Report the 95% confidence interval for the estimate of the causal effect on the incinerator in (d).
conf_low <- diff_diff$conf.low[[2]]
conf_high <- diff_diff$conf.high[[2]]
There is a 95% probability that the estimate of the causal effect on the incinerator is between $-33151 and $-15763.
How does your answer in (d) change when you control for house and lot characteristics? Test the hypothesis that the coefficients on the house and lot characteristics are all jointly equal to 0.

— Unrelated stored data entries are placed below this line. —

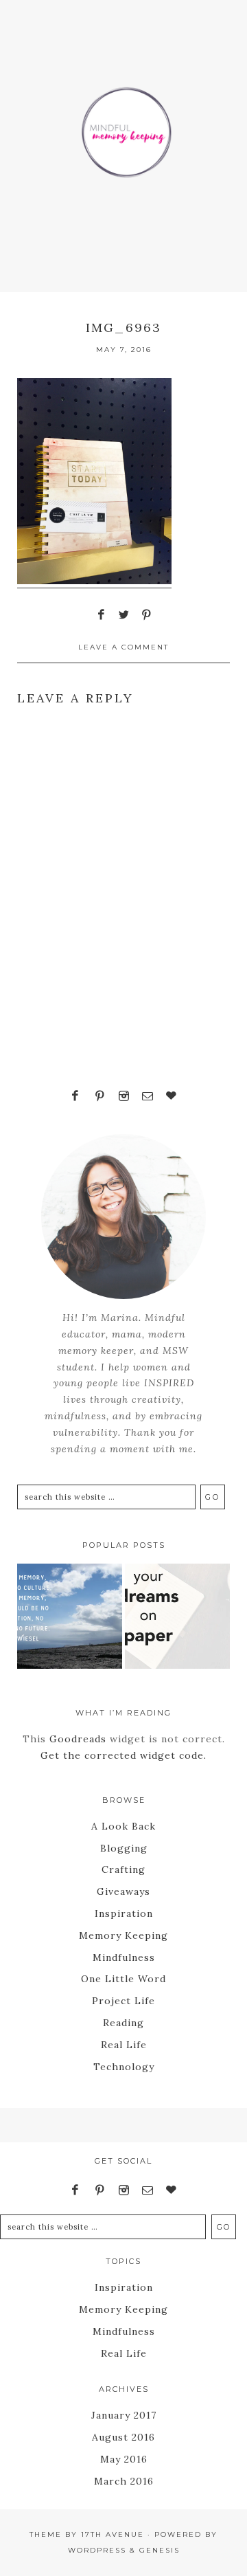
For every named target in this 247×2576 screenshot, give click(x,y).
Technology (123, 2067)
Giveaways (123, 1891)
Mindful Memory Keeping (123, 124)
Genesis (159, 2550)
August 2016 (123, 2437)
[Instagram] (123, 1096)
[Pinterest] (99, 1096)
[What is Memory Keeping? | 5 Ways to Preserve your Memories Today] (69, 1619)
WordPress (97, 2550)
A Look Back (123, 1826)
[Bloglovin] (171, 1096)
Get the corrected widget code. (123, 1755)
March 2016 (124, 2481)
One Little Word (123, 1979)
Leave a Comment (123, 647)
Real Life (124, 2045)
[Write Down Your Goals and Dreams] (177, 1619)
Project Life (123, 2001)
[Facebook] (75, 1096)
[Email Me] (147, 1096)
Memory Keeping (123, 1935)
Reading (123, 2023)
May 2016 (124, 2459)
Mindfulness (124, 1957)
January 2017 (123, 2415)
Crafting (123, 1869)
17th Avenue (112, 2534)
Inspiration (124, 1913)
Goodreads (77, 1739)
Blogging (124, 1848)
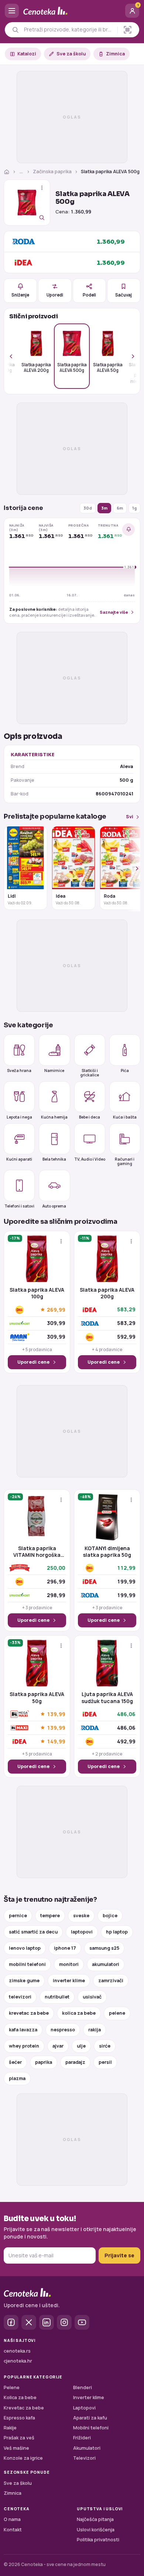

model_control <- lm_robust(data = data,
formula = rprice ~ nearinc
+ year
+ age
+ rooms
+ area
+ land)
summary(model_control)
Call:
lm_robust(formula = rprice ~ nearinc + year + age + rooms + area +
land, data = data)
Standard error type: HC2
Coefficients:
Estimate Std. Error t value Pr(>|t|) CI Lower
(Intercept) -14144.3562 10765.2862 -1.3139 0.189843745252 -35325.5703
nearinc1 -2604.8161 5819.3055 -0.4476 0.654738768621 -14054.5772
year1981 9019.2767 2291.2664 3.9364 0.000101916484 4511.1007
age -260.6588 50.5237 -5.1591 0.000000440517 -360.0667
rooms 6593.7854 1547.5197 4.2609 0.000026950500 3548.9666
area 24.2933 3.9928 6.0843 0.000000003402 16.4372
land 0.1197 0.1349 0.8878 0.375327708821 -0.1456
CI Upper DF
(Intercept) 7036.8580 314
nearinc1 8844.9450 314
year1981 13527.4528 314
age -161.2509 314
rooms 9638.6042 314
area 32.1493 314
land 0.3851 314
Multiple R-squared: 0.6039 , Adjusted R-squared: 0.5963
F-statistic: 89.07 on 6 and 314 DF, p-value: < 0.00000000000000022
The nearinc1 variable coeffcicent is no longer statistically significant; whereas the coefficents of year1981, age, rooms, and area are statistically significant and non-zero. This implies that these other variables impact housing prices more than being located near the incinerator.
linear_hypothesis <- linearHypothesis(model = model_control,
c("age=0",
"rooms=0",
"area=0",
"land=0"),
white.adjust="hc2")
summary(linear_hypothesis)
Res.Df Df Chisq Pr(>Chisq)
Min. :314 Min. :4 Min. :134.7 Min. :0
1st Qu.:315 1st Qu.:4 1st Qu.:134.7 1st Qu.:0
Median :316 Median :4 Median :134.7 Median :0
Mean :316 Mean :4 Mean :134.7 Mean :0
3rd Qu.:317 3rd Qu.:4 3rd Qu.:134.7 3rd Qu.:0
Max. :318 Max. :4 Max. :134.7 Max. :0
NA's :1 NA's :1 NA's :1
p_value_lin_hyp <- linear_hypothesis$`Pr(>Chisq)`[2]
p_value_lin_hyp
[1] 0.0000000000000000000000000003851232
Because the p-value << 0, we reject the null hypothesis that the coefficients on the house and lot characteristics are all jointly equal to zero. Therefore, we must control for these previously omitted variables.
Using the results from the DD regression in (f), calculate by how much did real housing values change on average between 1978 and 1981.
price_increase <- model_control$coefficients[[3]]
price_increase
[1] 9019.277
Holding all other variables constant, housing prices increased by $9019, on average, between 1978 and 1981.
Explain (in words) what is the key assumption underlying the causal interpretation of the DD estimator in the context of the incinerator construction in North Andover.
The key assumption underlying the causal interpretation of the DD estimator is that the control group provides a valid counterfactual for the temporal evolution of the mean outcomes in the treatment group in absence of a change in treatment. In this example, the key assumption is that the trend in housing price is the same, whether or not a house is located near the incinerator. In other words, the parallel trends assumption indicates that the trend is the same for both the treatment (near incinerator) and control (not near incinerator) groups.